Short exercise:
Write out the listing below line for line, keeping every character as it appears.

Task input:

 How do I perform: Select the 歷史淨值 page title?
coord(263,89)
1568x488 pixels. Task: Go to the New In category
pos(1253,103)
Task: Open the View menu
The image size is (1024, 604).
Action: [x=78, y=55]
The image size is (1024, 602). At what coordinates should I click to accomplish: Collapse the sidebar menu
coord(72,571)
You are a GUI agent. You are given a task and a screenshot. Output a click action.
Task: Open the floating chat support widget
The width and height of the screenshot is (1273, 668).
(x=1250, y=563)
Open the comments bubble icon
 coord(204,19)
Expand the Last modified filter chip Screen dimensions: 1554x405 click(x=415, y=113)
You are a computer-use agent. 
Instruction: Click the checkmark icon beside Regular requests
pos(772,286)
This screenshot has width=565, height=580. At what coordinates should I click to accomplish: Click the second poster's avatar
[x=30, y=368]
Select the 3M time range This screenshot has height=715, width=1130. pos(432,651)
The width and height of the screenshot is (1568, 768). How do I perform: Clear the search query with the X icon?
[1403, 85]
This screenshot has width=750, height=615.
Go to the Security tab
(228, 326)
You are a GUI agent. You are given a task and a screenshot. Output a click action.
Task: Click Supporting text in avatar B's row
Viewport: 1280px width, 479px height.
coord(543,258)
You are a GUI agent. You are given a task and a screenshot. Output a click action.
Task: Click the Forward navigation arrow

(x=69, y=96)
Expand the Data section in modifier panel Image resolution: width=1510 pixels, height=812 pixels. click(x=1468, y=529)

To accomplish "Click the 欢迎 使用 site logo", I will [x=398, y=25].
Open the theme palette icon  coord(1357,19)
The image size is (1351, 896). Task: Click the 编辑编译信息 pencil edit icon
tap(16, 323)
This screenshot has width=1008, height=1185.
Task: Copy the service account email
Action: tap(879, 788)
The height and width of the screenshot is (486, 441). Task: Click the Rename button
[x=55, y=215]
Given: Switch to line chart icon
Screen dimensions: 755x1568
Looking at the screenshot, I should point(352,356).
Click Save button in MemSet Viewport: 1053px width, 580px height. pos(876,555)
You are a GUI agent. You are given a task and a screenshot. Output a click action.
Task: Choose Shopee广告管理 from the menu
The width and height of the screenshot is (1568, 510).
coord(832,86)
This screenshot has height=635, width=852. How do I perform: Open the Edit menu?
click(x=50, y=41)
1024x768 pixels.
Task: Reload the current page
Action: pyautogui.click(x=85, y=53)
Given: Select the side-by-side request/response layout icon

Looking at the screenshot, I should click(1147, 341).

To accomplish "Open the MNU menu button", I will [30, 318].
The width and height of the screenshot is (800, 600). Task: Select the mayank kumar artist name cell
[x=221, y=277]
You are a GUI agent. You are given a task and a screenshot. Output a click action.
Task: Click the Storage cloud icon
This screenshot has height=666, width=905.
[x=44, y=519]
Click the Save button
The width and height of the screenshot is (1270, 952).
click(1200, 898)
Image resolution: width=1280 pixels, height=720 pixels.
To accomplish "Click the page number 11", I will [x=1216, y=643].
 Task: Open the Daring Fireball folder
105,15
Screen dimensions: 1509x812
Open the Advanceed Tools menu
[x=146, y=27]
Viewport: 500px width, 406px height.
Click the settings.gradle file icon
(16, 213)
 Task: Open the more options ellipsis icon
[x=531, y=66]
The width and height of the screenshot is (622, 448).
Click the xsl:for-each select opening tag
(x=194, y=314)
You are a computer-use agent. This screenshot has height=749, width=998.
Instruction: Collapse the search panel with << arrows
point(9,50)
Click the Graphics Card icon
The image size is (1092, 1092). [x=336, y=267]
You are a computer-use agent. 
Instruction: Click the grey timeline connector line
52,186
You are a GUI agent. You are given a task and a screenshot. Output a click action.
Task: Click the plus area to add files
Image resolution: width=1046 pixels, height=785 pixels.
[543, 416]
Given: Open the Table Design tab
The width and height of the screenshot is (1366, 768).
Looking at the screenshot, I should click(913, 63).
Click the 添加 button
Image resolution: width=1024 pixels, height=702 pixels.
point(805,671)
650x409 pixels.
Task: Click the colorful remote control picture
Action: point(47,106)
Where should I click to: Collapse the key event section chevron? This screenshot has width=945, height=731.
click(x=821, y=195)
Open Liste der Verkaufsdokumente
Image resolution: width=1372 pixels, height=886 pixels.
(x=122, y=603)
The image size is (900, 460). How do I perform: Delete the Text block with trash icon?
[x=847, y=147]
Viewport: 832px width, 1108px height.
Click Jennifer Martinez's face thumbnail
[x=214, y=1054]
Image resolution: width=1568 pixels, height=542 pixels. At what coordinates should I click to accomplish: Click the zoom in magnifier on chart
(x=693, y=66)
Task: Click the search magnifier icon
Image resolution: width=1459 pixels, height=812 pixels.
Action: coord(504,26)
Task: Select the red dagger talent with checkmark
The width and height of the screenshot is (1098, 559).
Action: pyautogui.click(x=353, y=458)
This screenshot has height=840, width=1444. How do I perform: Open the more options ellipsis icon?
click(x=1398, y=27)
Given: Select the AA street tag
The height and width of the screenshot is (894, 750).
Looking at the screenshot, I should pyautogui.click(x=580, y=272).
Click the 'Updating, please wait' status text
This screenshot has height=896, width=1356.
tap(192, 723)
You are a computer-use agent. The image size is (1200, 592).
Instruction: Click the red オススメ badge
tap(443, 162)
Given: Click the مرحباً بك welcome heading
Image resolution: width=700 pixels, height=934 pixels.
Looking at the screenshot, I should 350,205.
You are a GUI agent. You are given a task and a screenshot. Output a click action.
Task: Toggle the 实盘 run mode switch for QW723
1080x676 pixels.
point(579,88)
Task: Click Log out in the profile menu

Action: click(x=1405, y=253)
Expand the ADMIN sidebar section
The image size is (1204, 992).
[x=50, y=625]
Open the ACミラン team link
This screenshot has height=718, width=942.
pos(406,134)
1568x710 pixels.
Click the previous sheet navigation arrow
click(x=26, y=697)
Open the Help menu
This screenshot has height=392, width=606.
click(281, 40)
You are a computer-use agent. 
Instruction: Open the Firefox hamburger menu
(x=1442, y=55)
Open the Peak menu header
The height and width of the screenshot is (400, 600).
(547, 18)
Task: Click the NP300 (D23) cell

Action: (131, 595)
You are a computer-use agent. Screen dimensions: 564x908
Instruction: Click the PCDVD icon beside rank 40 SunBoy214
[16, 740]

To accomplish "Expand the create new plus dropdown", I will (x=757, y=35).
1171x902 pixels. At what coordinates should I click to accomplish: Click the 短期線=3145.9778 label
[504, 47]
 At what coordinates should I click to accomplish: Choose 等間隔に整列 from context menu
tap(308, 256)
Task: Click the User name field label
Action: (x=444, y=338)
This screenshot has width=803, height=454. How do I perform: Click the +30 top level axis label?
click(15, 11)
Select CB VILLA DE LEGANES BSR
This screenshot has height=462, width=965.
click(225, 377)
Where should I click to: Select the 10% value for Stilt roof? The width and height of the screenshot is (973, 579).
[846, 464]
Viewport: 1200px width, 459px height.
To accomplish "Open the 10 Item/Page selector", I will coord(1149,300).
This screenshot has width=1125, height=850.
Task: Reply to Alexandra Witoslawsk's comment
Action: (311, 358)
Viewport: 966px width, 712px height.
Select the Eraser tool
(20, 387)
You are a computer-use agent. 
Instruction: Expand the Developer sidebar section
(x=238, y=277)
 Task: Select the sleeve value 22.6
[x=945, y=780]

Exercise output:
 How do I perform: Select the 歷史淨值 page title?
coord(263,89)
1568x488 pixels. Task: Go to the New In category
pos(1253,103)
Task: Open the View menu
The image size is (1024, 604).
Action: [x=78, y=55]
The image size is (1024, 602). At what coordinates should I click to accomplish: Collapse the sidebar menu
coord(72,571)
You are a GUI agent. You are given a task and a screenshot. Output a click action.
Task: Open the floating chat support widget
The width and height of the screenshot is (1273, 668).
(x=1250, y=563)
Open the comments bubble icon
 coord(204,19)
Expand the Last modified filter chip Screen dimensions: 1554x405 click(x=415, y=113)
You are a computer-use agent. 
Instruction: Click the checkmark icon beside Regular requests
pos(772,286)
This screenshot has width=565, height=580. At what coordinates should I click to accomplish: Click the second poster's avatar
[x=30, y=368]
Select the 3M time range This screenshot has height=715, width=1130. pos(432,651)
The width and height of the screenshot is (1568, 768). How do I perform: Clear the search query with the X icon?
[1403, 85]
This screenshot has width=750, height=615.
Go to the Security tab
(228, 326)
You are a GUI agent. You are given a task and a screenshot. Output a click action.
Task: Click Supporting text in avatar B's row
Viewport: 1280px width, 479px height.
coord(543,258)
You are a GUI agent. You are given a task and a screenshot. Output a click action.
Task: Click the Forward navigation arrow

(x=69, y=96)
Expand the Data section in modifier panel Image resolution: width=1510 pixels, height=812 pixels. click(x=1468, y=529)

To accomplish "Click the 欢迎 使用 site logo", I will [x=398, y=25].
Open the theme palette icon  coord(1357,19)
The image size is (1351, 896). Task: Click the 编辑编译信息 pencil edit icon
tap(16, 323)
This screenshot has width=1008, height=1185.
Task: Copy the service account email
Action: tap(879, 788)
The height and width of the screenshot is (486, 441). Task: Click the Rename button
[x=55, y=215]
Given: Switch to line chart icon
Screen dimensions: 755x1568
Looking at the screenshot, I should point(352,356).
Click Save button in MemSet Viewport: 1053px width, 580px height. pos(876,555)
You are a GUI agent. You are given a task and a screenshot. Output a click action.
Task: Choose Shopee广告管理 from the menu
The width and height of the screenshot is (1568, 510).
coord(832,86)
This screenshot has height=635, width=852. How do I perform: Open the Edit menu?
click(x=50, y=41)
1024x768 pixels.
Task: Reload the current page
Action: pyautogui.click(x=85, y=53)
Given: Select the side-by-side request/response layout icon

Looking at the screenshot, I should click(1147, 341).

To accomplish "Open the MNU menu button", I will [30, 318].
The width and height of the screenshot is (800, 600). Task: Select the mayank kumar artist name cell
[x=221, y=277]
You are a GUI agent. You are given a task and a screenshot. Output a click action.
Task: Click the Storage cloud icon
This screenshot has height=666, width=905.
[x=44, y=519]
Click the Save button
The width and height of the screenshot is (1270, 952).
click(1200, 898)
Image resolution: width=1280 pixels, height=720 pixels.
To accomplish "Click the page number 11", I will [x=1216, y=643].
 Task: Open the Daring Fireball folder
105,15
Screen dimensions: 1509x812
Open the Advanceed Tools menu
[x=146, y=27]
Viewport: 500px width, 406px height.
Click the settings.gradle file icon
(16, 213)
 Task: Open the more options ellipsis icon
[x=531, y=66]
The width and height of the screenshot is (622, 448).
Click the xsl:for-each select opening tag
(x=194, y=314)
You are a computer-use agent. This screenshot has height=749, width=998.
Instruction: Collapse the search panel with << arrows
point(9,50)
Click the Graphics Card icon
The image size is (1092, 1092). [x=336, y=267]
You are a computer-use agent. 
Instruction: Click the grey timeline connector line
52,186
You are a GUI agent. You are given a task and a screenshot. Output a click action.
Task: Click the plus area to add files
Image resolution: width=1046 pixels, height=785 pixels.
[543, 416]
Given: Open the Table Design tab
The width and height of the screenshot is (1366, 768).
Looking at the screenshot, I should click(913, 63).
Click the 添加 button
Image resolution: width=1024 pixels, height=702 pixels.
point(805,671)
650x409 pixels.
Task: Click the colorful remote control picture
Action: point(47,106)
Where should I click to: Collapse the key event section chevron? This screenshot has width=945, height=731.
click(x=821, y=195)
Open Liste der Verkaufsdokumente
Image resolution: width=1372 pixels, height=886 pixels.
(x=122, y=603)
The image size is (900, 460). How do I perform: Delete the Text block with trash icon?
[x=847, y=147]
Viewport: 832px width, 1108px height.
Click Jennifer Martinez's face thumbnail
[x=214, y=1054]
Image resolution: width=1568 pixels, height=542 pixels. At what coordinates should I click to accomplish: Click the zoom in magnifier on chart
(x=693, y=66)
Task: Click the search magnifier icon
Image resolution: width=1459 pixels, height=812 pixels.
Action: coord(504,26)
Task: Select the red dagger talent with checkmark
The width and height of the screenshot is (1098, 559).
Action: pyautogui.click(x=353, y=458)
This screenshot has height=840, width=1444. How do I perform: Open the more options ellipsis icon?
click(x=1398, y=27)
Given: Select the AA street tag
The height and width of the screenshot is (894, 750).
Looking at the screenshot, I should pyautogui.click(x=580, y=272).
Click the 'Updating, please wait' status text
This screenshot has height=896, width=1356.
tap(192, 723)
You are a computer-use agent. The image size is (1200, 592).
Instruction: Click the red オススメ badge
tap(443, 162)
Given: Click the مرحباً بك welcome heading
Image resolution: width=700 pixels, height=934 pixels.
Looking at the screenshot, I should 350,205.
You are a GUI agent. You are given a task and a screenshot. Output a click action.
Task: Toggle the 实盘 run mode switch for QW723
1080x676 pixels.
point(579,88)
Task: Click Log out in the profile menu

Action: click(x=1405, y=253)
Expand the ADMIN sidebar section
The image size is (1204, 992).
[x=50, y=625]
Open the ACミラン team link
This screenshot has height=718, width=942.
pos(406,134)
1568x710 pixels.
Click the previous sheet navigation arrow
click(x=26, y=697)
Open the Help menu
This screenshot has height=392, width=606.
click(281, 40)
You are a computer-use agent. 
Instruction: Open the Firefox hamburger menu
(x=1442, y=55)
Open the Peak menu header
The height and width of the screenshot is (400, 600).
(547, 18)
Task: Click the NP300 (D23) cell

Action: (131, 595)
You are a computer-use agent. Screen dimensions: 564x908
Instruction: Click the PCDVD icon beside rank 40 SunBoy214
[16, 740]

To accomplish "Expand the create new plus dropdown", I will (x=757, y=35).
1171x902 pixels. At what coordinates should I click to accomplish: Click the 短期線=3145.9778 label
[504, 47]
 At what coordinates should I click to accomplish: Choose 等間隔に整列 from context menu
tap(308, 256)
Task: Click the User name field label
Action: (x=444, y=338)
This screenshot has width=803, height=454. How do I perform: Click the +30 top level axis label?
click(15, 11)
Select CB VILLA DE LEGANES BSR
This screenshot has height=462, width=965.
click(225, 377)
Where should I click to: Select the 10% value for Stilt roof? The width and height of the screenshot is (973, 579).
[846, 464]
Viewport: 1200px width, 459px height.
To accomplish "Open the 10 Item/Page selector", I will coord(1149,300).
This screenshot has width=1125, height=850.
Task: Reply to Alexandra Witoslawsk's comment
Action: (311, 358)
Viewport: 966px width, 712px height.
Select the Eraser tool
(20, 387)
You are a computer-use agent. 
Instruction: Expand the Developer sidebar section
(x=238, y=277)
 Task: Select the sleeve value 22.6
[x=945, y=780]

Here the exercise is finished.